> **Supplied entries**:
┌──
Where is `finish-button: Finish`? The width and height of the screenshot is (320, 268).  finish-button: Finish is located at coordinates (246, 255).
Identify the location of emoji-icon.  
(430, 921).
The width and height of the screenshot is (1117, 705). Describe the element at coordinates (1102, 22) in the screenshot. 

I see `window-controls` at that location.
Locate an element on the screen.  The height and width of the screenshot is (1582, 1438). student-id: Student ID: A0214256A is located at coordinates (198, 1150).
└──
┌──
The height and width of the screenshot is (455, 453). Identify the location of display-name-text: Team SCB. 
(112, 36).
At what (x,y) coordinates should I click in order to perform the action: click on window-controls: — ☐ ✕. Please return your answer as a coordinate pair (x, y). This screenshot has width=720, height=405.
└──
┌──
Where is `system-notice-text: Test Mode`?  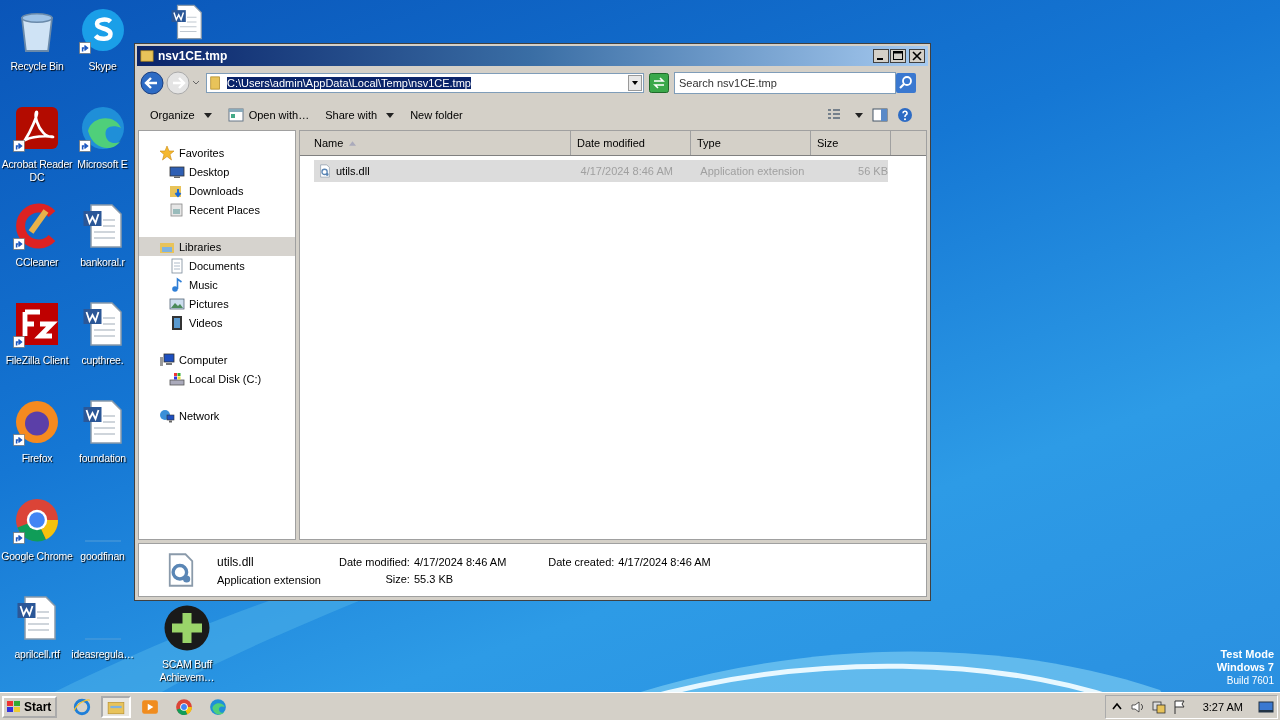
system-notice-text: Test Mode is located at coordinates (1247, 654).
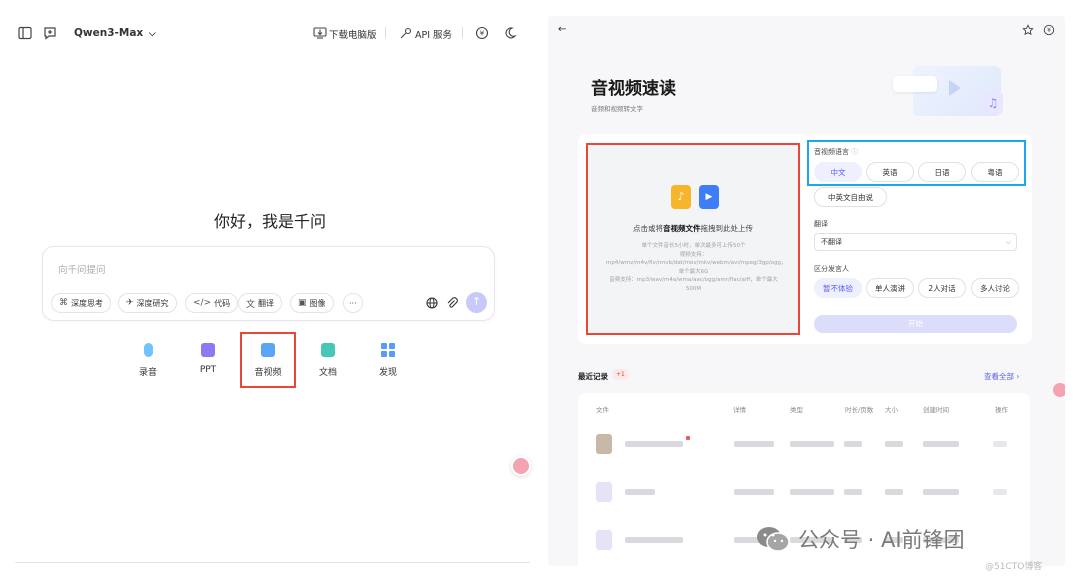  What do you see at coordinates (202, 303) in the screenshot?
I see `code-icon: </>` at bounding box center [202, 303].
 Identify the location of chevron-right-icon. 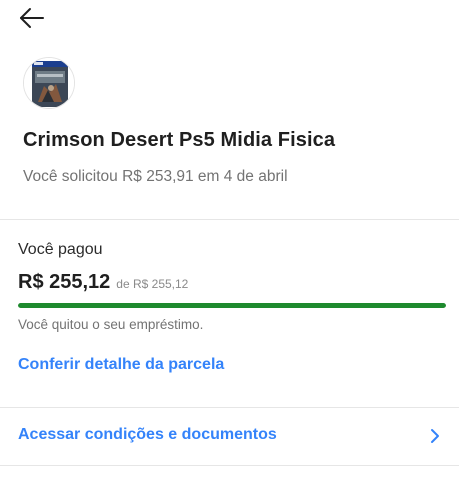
└──
> **Problem description**:
Reproduce the material verbatim, starting at the line containing "The width and height of the screenshot is (1117, 705)." and continuing down through the line containing "at that location.", ends included.

> **Exercise response**:
The width and height of the screenshot is (1117, 705). Describe the element at coordinates (1102, 22) in the screenshot. 

I see `window-controls` at that location.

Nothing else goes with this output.